たとえその先の破滅が自分に降りかかったとしても構わない。啓を守るために、自分の命を投げ出す覚悟はできていた。
啓との日々は、夢だ。
啓が先に死んでそれが失われるくらいなら、菊は今ここで夢のまま死ぬ。
だから菊は進む。苦痛で重くなってゆく体と、暗くなってゆく意識に鞭打って。息をするだけでも死に近づいてゆく自分を感じながら、自分の全てを振り絞って、確信と共に、菊は階段を登り続ける。
啓を守って、啓の代わりに死ねるなら、それは幸せに違いない。
自分を見てくれる啓のために死んで、その死さえも見てもらえるなら、それは幸せなことに違いない。
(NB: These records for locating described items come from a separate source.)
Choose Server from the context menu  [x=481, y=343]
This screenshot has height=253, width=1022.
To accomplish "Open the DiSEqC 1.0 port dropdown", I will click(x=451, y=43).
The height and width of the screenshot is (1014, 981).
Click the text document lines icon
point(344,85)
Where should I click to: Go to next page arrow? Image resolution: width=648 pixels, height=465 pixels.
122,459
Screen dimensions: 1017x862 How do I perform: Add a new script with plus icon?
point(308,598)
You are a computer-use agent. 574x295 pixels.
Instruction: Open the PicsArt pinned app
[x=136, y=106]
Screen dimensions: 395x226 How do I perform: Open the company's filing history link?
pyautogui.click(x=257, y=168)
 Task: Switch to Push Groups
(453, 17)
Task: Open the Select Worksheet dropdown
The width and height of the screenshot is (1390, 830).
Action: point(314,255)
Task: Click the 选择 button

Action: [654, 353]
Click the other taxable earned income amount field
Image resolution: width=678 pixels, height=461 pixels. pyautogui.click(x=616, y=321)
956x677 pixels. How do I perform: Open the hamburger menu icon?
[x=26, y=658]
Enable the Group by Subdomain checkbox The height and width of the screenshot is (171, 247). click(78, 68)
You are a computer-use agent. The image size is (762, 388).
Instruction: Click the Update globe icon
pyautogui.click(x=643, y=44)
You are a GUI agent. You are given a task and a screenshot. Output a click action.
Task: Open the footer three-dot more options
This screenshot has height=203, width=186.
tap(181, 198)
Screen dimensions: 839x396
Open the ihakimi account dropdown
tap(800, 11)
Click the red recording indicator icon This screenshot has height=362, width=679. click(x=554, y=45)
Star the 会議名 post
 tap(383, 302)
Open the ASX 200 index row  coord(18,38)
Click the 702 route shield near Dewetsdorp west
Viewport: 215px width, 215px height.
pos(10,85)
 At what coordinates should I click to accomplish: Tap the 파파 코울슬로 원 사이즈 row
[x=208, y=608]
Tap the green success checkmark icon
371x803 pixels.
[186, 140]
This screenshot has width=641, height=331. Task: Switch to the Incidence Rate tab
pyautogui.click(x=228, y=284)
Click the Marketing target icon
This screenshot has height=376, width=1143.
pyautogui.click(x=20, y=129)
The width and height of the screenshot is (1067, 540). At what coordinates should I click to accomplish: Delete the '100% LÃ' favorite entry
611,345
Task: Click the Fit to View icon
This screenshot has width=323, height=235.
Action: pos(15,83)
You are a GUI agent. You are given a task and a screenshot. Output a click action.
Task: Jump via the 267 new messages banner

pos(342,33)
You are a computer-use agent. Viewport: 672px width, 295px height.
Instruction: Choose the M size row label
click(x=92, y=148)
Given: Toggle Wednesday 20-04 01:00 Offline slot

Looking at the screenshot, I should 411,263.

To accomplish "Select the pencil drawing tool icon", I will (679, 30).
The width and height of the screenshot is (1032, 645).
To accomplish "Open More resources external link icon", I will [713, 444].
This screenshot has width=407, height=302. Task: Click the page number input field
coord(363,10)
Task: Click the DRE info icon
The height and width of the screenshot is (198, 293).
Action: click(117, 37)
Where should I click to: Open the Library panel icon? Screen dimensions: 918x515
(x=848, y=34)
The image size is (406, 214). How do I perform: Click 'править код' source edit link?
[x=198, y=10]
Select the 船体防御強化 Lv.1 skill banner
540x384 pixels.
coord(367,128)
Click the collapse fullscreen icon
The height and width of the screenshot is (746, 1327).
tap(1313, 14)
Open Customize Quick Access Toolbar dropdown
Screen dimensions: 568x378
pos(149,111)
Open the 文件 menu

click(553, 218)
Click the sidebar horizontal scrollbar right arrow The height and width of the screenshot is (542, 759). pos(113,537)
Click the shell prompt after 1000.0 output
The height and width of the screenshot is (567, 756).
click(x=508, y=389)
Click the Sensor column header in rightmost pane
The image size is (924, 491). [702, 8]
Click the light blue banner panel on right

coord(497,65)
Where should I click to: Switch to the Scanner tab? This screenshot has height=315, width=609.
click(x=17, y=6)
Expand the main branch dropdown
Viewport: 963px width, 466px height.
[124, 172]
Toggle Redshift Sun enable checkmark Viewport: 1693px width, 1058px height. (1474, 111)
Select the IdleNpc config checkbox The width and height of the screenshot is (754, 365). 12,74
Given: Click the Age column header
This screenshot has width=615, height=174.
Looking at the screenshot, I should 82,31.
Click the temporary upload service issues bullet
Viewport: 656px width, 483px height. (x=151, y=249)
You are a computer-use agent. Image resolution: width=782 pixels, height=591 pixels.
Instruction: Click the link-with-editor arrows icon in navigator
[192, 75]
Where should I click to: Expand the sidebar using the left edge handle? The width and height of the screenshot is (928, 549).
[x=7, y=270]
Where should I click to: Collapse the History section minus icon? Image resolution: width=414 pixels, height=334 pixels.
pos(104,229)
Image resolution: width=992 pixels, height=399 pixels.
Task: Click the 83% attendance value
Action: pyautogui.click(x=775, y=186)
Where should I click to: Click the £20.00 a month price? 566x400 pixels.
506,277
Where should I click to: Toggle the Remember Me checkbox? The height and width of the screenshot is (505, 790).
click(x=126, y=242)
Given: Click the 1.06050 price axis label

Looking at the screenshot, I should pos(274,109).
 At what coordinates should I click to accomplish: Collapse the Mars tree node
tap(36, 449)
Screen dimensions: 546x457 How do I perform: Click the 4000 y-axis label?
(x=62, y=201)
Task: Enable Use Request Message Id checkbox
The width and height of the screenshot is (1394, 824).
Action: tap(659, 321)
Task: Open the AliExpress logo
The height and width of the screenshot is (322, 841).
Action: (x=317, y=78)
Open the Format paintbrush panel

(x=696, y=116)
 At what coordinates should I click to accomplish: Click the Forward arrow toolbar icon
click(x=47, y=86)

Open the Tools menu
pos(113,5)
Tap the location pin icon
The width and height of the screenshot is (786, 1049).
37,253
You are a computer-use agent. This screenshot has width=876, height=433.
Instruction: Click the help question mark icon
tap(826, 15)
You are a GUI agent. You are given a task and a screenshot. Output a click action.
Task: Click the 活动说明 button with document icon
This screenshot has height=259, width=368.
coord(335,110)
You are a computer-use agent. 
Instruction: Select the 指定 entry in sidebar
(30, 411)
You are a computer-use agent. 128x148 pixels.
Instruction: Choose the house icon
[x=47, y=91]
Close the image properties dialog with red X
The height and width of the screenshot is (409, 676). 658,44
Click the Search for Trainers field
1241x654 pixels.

心残りはなかった。今まで菊はいないも同然の人間だったのだから。
あるとすれば、惺の死でなくなってしまった、動画の完成を見たかったことだけ。
はあっ……はあっ……
菊は、自分の耳いっぱいに聞こえる、苦しい呼吸の中。
ただ、光へ向かう魚のように、上を向いて、屋上を目指して階段を登った。
重い体。遠くなってゆく音。
暗くなってゆく、狭まってゆく視界と、世界。そんな中を延々と光に向かって、啓のいる場所に向かって、ひたすら階段を登り続け、トンネルを抜けるように、ようやく屋上へと辿りついた菊は――――――
そこで、梯子の上に避難した啓に襲いかかる〝留希〟の姿を見て。
無我夢中で「やめてっ……!!」と叫び、最後の力で箒を振り上げて、〝留希〟へと向けて叩きつけた。